Tool Module: Primatology Anyone
who observes apes or monkeys is immediately struck by the resemblances between
their behaviour and our own. Their ways of mothering, of playing, of displaying
dominance, of forming coalitions–all are directly reminiscent of human behaviours.
In this sense, primatology can shed new light on human behaviour patterns and
help us to understand them. Here are a few examples. Ethnocentrism
is a universal phenomenon in human societies. In extreme cases, it can spill over
into xenophobia and racism. This phenomenon is also generalized in apes
and monkeys. But to avoid making overly direct analogies, primatologists refer
to it as “intergroup hostility”. This distrust becomes apparent the moment that
two different groups of the same species of monkeys encounter each other, and
it is inversely proprotional to the degree of familiarity between the members
of the two groups. Such behaviours, which we have inherited, go so far back
in evolutionary time that we will probably never be able to rid ourselves of them
completely. But this does not mean that we have to be slaves to them. We can overcome
or work around our predispositions, whether genetic or behavioural, if we are
aware of them and have the tools we need to do so. By far the best tool that human
beings have developed for this purpose is language, a tool that the other primates
lack. Through language and education, we can become more familiar with people
from other backgrounds and thus reduce tensions between us and them. For example,
we might urge our children to go play with the new immigrant kids on the block,
to get to know and understand them. Here’s another example. Ethnologists
who study the various types of reproductive behaviour in human societies have
found that most of them are polygynous (one man with many women), while others
are monogamous. Only a very small proportion are polyandrous (one woman with many
men). Ethnologists try to explain this complex variability using the tools of
their discipline. But it might help them to know that among all primates, and
among mammals in general, polygyny is the basic mode of reproduction. Even
better, if the ethnologists took an evolutionary perspective, focusing specifically
on the theory of sexual selection (one of the behavioural theories for which there
is the most evidence), they could take their explanation even further. It
all comes down to the inequality of the initial investments made by male and female
parents. In mammals, it is the females who bear the young, give birth to them,
and nurse them, all of which impose significant physiological limitations on the
number of children that each female can produce. But males are not limited in
this way. The more females they fertilize, the more descendants they will have.
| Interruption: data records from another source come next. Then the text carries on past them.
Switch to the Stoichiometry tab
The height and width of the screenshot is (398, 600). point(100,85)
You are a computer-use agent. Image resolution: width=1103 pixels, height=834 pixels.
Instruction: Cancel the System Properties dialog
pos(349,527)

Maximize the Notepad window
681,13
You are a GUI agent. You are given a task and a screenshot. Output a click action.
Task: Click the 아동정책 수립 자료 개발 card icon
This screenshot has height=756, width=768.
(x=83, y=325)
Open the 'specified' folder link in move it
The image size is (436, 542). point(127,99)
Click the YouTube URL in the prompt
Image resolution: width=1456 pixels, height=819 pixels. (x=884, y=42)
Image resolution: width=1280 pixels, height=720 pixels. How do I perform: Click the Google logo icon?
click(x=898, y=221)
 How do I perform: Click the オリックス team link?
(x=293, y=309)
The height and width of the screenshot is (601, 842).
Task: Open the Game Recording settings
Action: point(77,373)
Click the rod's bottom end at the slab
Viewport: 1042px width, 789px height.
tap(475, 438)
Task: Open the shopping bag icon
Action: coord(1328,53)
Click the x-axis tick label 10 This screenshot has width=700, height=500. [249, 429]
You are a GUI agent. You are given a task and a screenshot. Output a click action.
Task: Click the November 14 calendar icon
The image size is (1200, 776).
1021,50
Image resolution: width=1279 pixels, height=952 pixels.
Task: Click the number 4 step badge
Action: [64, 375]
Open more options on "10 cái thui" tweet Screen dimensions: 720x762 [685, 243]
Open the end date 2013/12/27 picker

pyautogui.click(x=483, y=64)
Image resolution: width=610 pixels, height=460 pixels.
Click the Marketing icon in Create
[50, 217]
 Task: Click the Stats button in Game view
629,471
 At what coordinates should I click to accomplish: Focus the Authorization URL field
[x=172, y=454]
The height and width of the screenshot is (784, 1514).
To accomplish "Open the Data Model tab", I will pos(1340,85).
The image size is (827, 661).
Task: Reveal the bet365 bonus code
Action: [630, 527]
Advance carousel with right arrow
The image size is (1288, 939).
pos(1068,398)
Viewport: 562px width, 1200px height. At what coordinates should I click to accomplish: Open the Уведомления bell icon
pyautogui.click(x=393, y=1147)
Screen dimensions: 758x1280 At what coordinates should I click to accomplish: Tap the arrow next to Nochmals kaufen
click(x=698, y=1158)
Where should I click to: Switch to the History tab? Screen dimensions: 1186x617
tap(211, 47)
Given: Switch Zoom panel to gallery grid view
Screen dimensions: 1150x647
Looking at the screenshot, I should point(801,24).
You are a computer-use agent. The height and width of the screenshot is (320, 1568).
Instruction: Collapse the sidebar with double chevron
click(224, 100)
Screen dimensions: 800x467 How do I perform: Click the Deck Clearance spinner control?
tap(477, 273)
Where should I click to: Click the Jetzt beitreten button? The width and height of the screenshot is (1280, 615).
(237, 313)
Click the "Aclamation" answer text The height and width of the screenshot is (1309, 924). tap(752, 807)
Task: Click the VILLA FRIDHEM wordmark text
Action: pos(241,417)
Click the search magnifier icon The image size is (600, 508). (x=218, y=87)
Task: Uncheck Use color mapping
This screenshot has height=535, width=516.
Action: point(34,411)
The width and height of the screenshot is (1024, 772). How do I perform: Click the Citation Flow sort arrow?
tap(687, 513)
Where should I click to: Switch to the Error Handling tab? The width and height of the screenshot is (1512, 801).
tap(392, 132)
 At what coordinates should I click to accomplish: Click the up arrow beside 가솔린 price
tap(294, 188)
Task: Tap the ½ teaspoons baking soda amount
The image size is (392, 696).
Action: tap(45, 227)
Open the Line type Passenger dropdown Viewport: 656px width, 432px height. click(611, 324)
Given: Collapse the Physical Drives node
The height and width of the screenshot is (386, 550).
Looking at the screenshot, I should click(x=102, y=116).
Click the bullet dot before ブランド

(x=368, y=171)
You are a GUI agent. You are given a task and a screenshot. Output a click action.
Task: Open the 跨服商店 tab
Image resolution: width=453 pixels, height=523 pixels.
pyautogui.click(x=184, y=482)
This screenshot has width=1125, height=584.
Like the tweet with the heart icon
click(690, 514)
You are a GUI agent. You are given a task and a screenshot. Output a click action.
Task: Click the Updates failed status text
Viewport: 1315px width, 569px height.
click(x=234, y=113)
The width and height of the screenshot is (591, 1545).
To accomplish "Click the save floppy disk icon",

For this reason, among primates, males compete for females, while females are
much more selective in their choice of partners. All this background sheds
interesting light on monogamy in societies such as our own. First of all, it makes
it much easier to understand why so few societies are perfectly monogamous. Second,
because human beings are born so immature and defenceless, we have developed paternal
childcare behaviour like no other species. This can give us some small idea of
the kind of pressure that may have militated in favour of a long-term association
between men and women. A knowledge of human beings’ ancient phylogenetic
inheritance can thus enhance the explanations offered by social scientists. To
deliberately avoid taking advantage of this knowledge would amount to a rather
unproductive form of intellectual “territoriality”.